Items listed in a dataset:
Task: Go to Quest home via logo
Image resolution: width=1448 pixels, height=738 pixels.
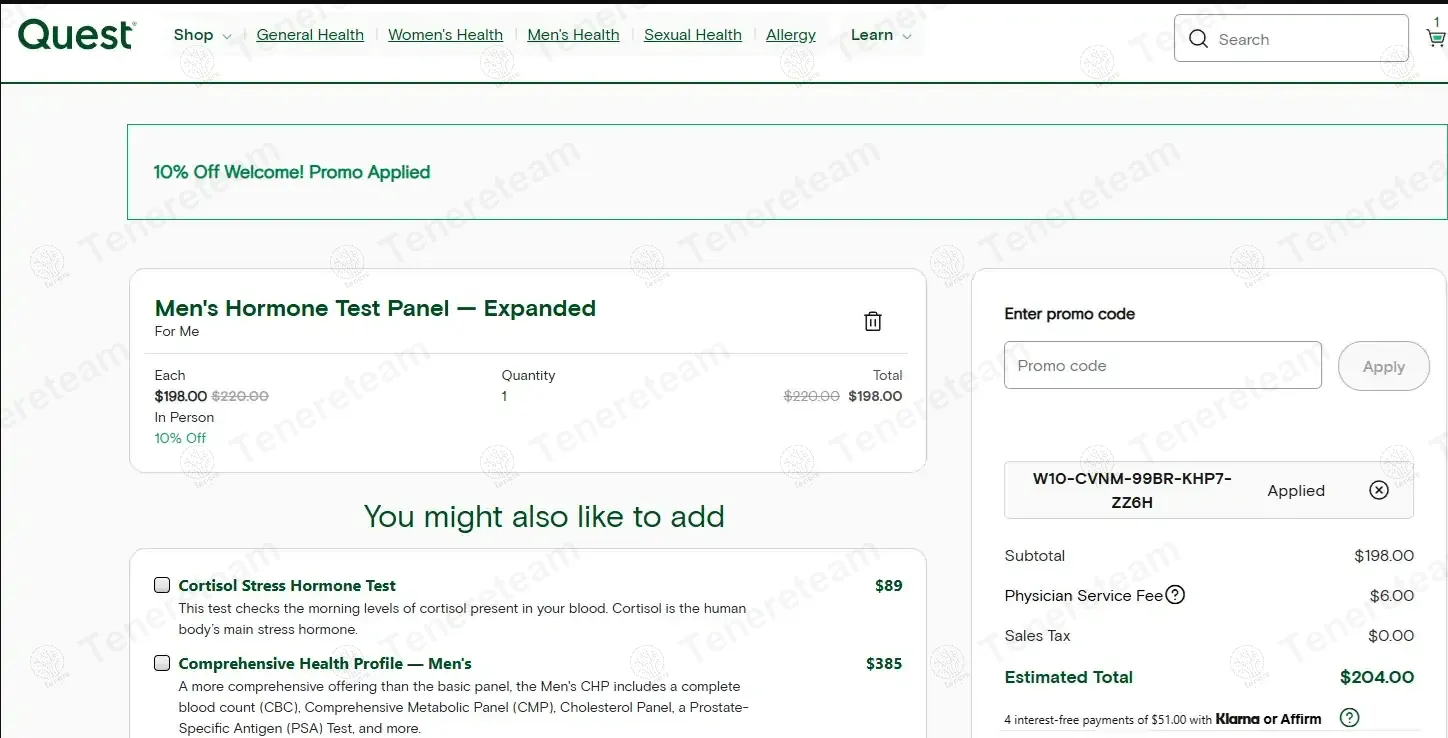Action: (x=76, y=35)
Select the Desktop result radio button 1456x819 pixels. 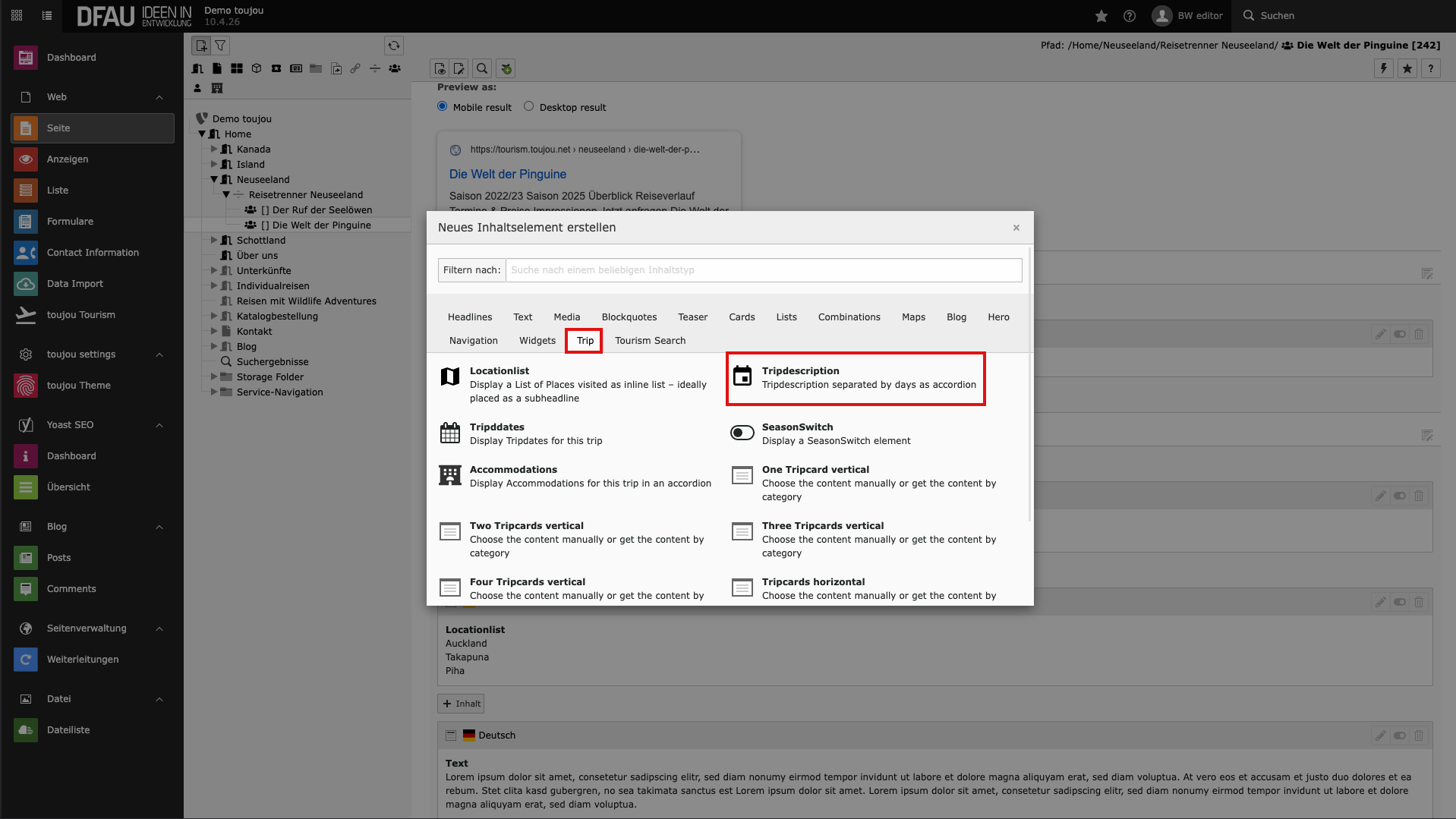click(x=529, y=107)
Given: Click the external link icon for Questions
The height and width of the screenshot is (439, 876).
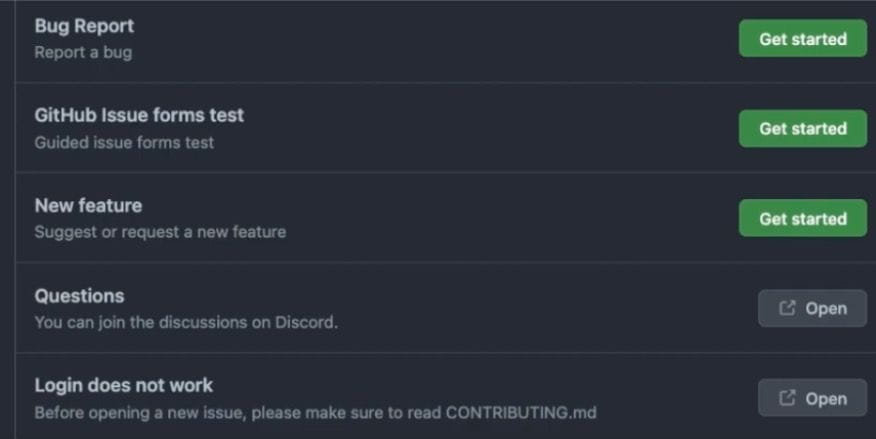Looking at the screenshot, I should (x=787, y=308).
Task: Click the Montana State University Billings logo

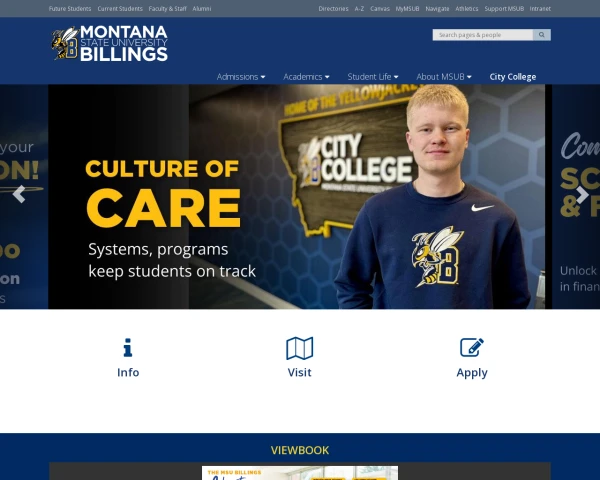Action: pos(110,44)
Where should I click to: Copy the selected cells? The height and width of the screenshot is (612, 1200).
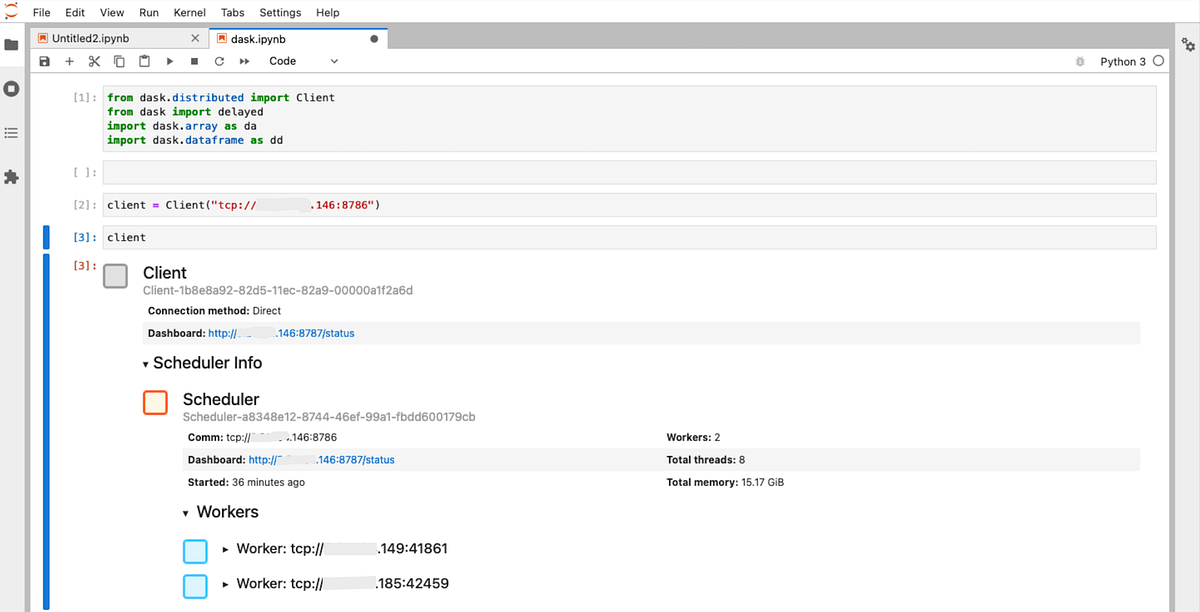(x=119, y=61)
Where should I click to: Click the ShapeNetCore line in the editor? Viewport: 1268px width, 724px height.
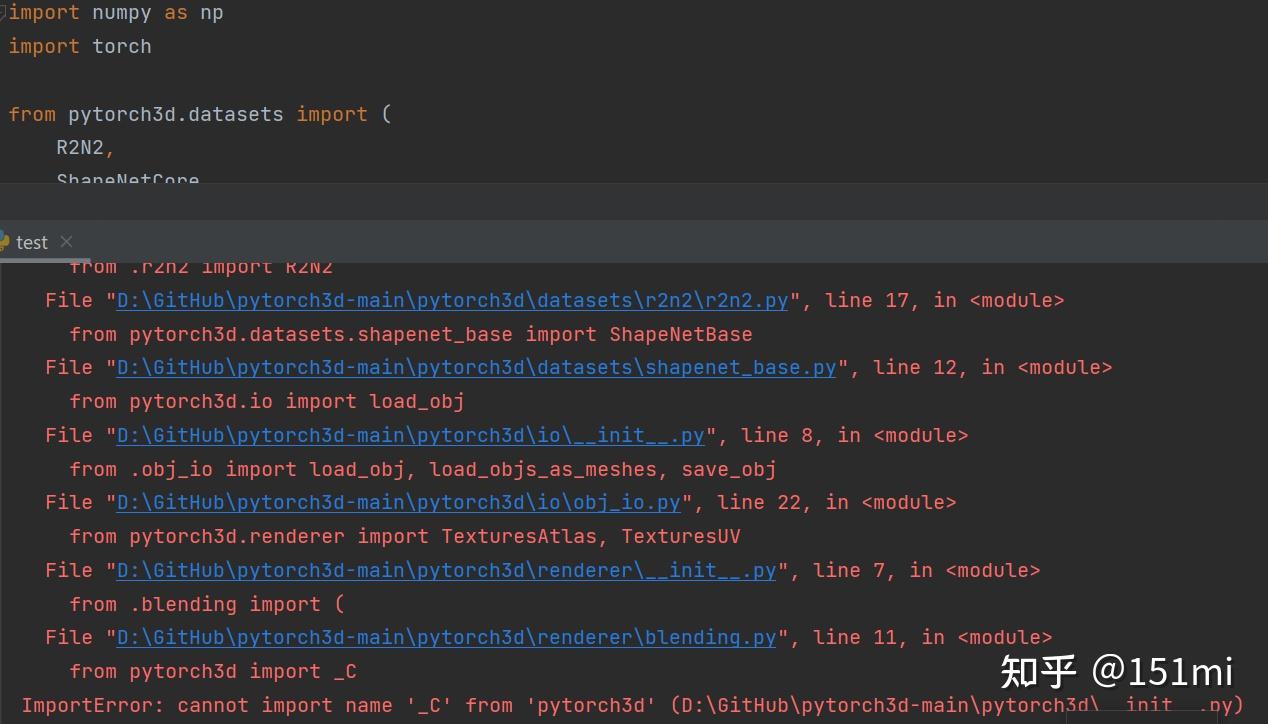tap(128, 178)
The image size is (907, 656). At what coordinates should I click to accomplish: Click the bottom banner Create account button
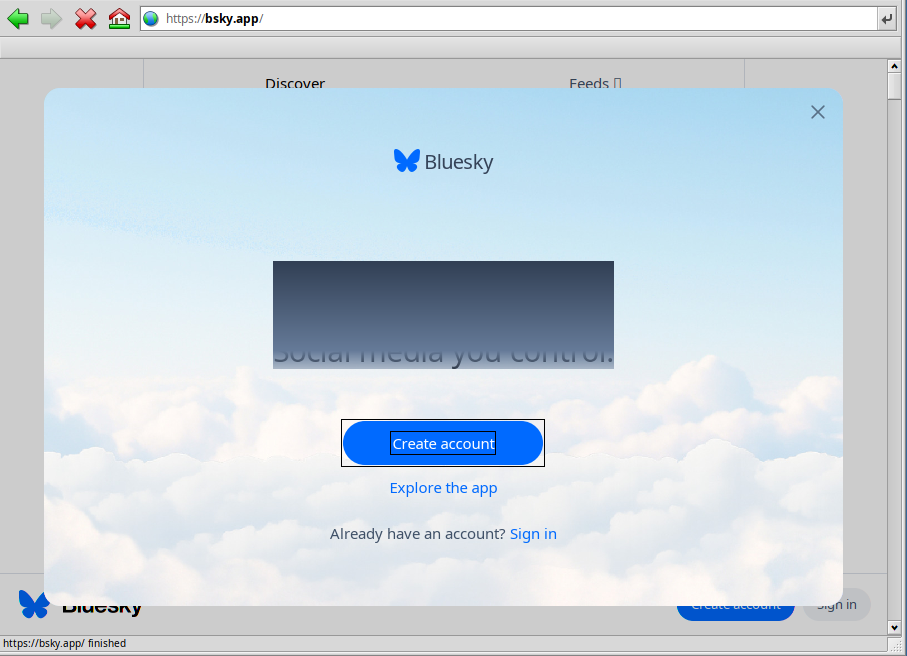pyautogui.click(x=735, y=610)
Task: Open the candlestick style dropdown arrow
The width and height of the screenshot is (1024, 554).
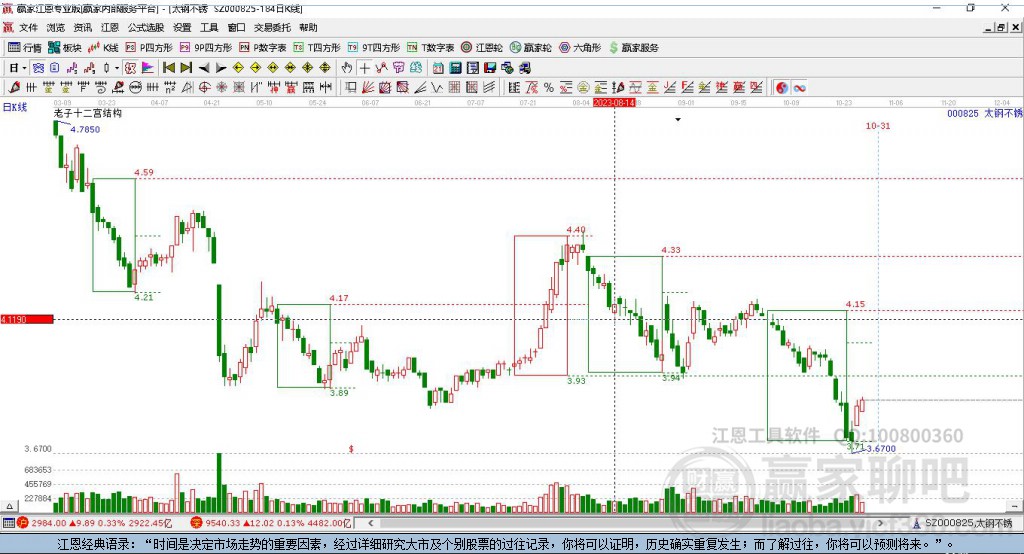Action: 117,67
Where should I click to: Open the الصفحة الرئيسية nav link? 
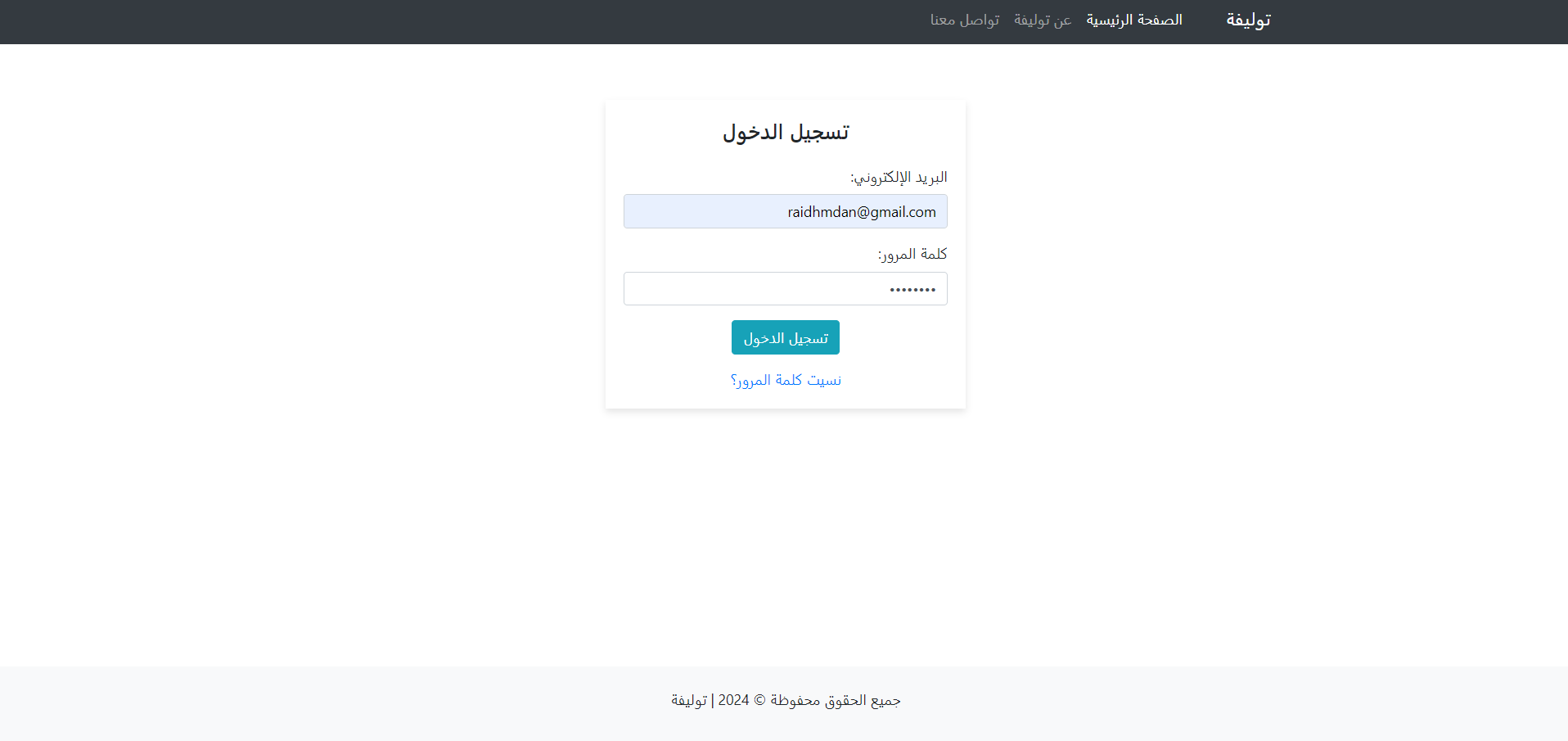pyautogui.click(x=1133, y=20)
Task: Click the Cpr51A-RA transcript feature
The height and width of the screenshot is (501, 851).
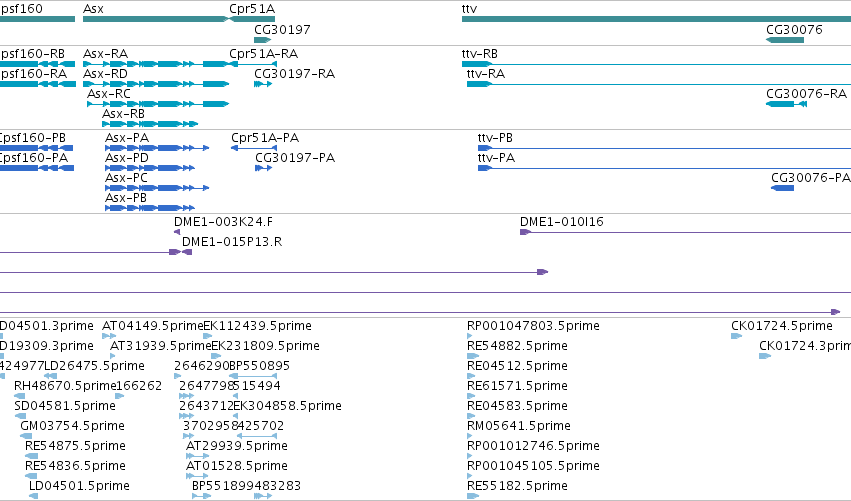Action: [x=253, y=64]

### Task brief
The expected output is an exact copy of the lines from the one with "The width and" to the final line of the entries above, pictures excepted; please include both ends.

### Answer to the problem
The width and height of the screenshot is (1024, 554).
Action: 117,67
Where should I click to: Open the الصفحة الرئيسية nav link? 
pyautogui.click(x=1133, y=20)
Task: Click the Cpr51A-RA transcript feature
The height and width of the screenshot is (501, 851).
Action: [x=253, y=64]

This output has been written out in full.